The INS estimates it will spend $200 million just on integrating its fingerprint database with the FBI's--a job that is still far from complete. By the time you install the necessary hardware and trained personnel at every port of entry in the country--there are over 300 of them--the costs will likely run into the billions. Compare the limited return on that with other, no more costly measures likely to have a far greater impact--such as figuring out who has overstayed their visa. As Steve Camarota, research director for the Center for Immigration Studies, points out, "Wal-Mart scans a product when it comes in and when it leaves.... There's no technological impediment to tracking people [the same way]." This could entail something as innocuous as embedding a bar code in each visa and scanning it into a database upon entry and departure.
Still easier (and considerably cheaper) would be simply to change the rules for issuing visas--and enforcing the ones that exist.

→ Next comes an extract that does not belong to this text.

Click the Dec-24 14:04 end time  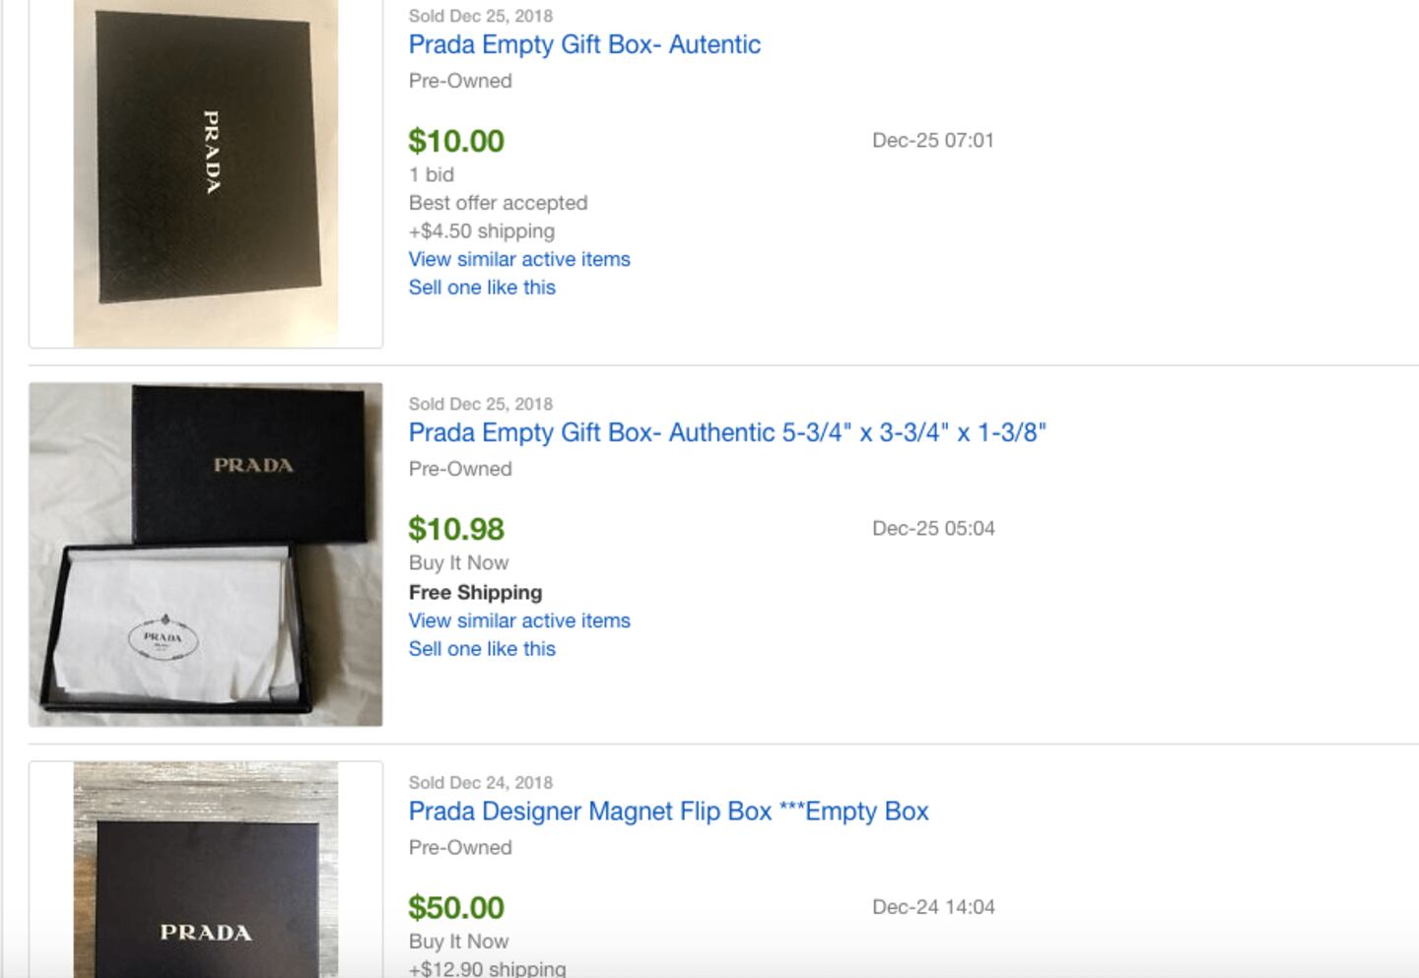932,906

According to U.S. News & World Report, three of the 9/11 hijackers took advantage of a program called "Visa Express," meaning they obtained visas without being interviewed by consular officials. Another conspirator, the so-called twentieth hijacker Zacarias Moussaoui, used a visa-waiver program that allows French citizens, among others, to circumvent the process altogether. Doing away with these programs could do far more to stop terrorists from entering the country than even the most successful fingerprinting initiative.

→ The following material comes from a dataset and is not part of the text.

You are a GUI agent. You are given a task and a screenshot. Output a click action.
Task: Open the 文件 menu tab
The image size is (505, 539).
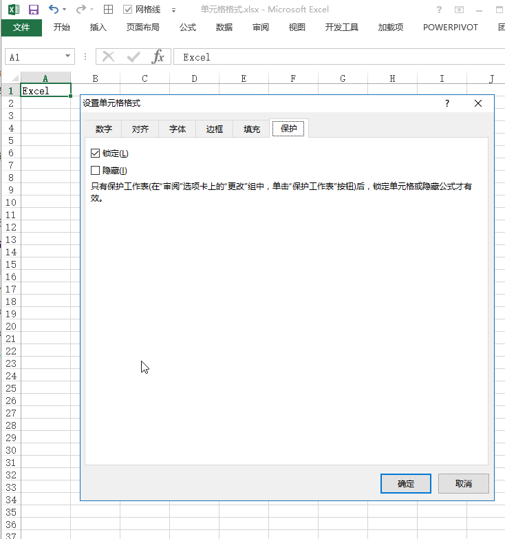[21, 28]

So could training consular officials to enforce Section 214(b) of the Immigration and Nationality Act, which allows them to reject (nonimmigrant) visa candidates who lack compelling reasons to return to their countries of origin: wives and children, jobs, property, etc. The more of these characteristics a person meets, the less likely it is they'll turn out to be a suicide bomber. Conversely, it's probably not a coincidence that three of the 9/11 hijackers were young, unmarried, and cash-strapped; a fourth, Mohammed Atta, was unmarried and unemployed. As Camarota argues in a recent report, it's tough to see how they'd have been granted visas had 214(b) actually been applied.

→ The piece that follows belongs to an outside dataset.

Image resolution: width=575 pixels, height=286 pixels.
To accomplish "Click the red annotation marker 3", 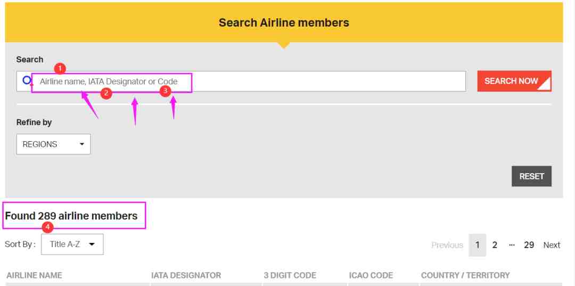I will (166, 91).
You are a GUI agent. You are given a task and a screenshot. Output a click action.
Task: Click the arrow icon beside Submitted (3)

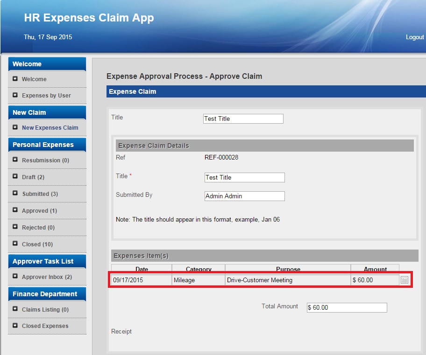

And if after doing all this the Justice Department is still intent on fingerprinting, the right way to do it isn't at points of entry once terrorists have already obtained their visas. It's at consulates, where there's still a real chance of rejecting them. One of the worst-kept secrets among consular officials is that someone denied a visa at one consulate can simply change his identity and reapply at another--and so on until he finally succeeds. But if visa applicants were fingerprinted, a terrorist would be out of the visa game the first time he got rejected. That may not be as dramatic as "pulling people out of line" at an airport. On the other hand, it just might work.
This article originally ran in the June 24, 2002, issue of the magazine.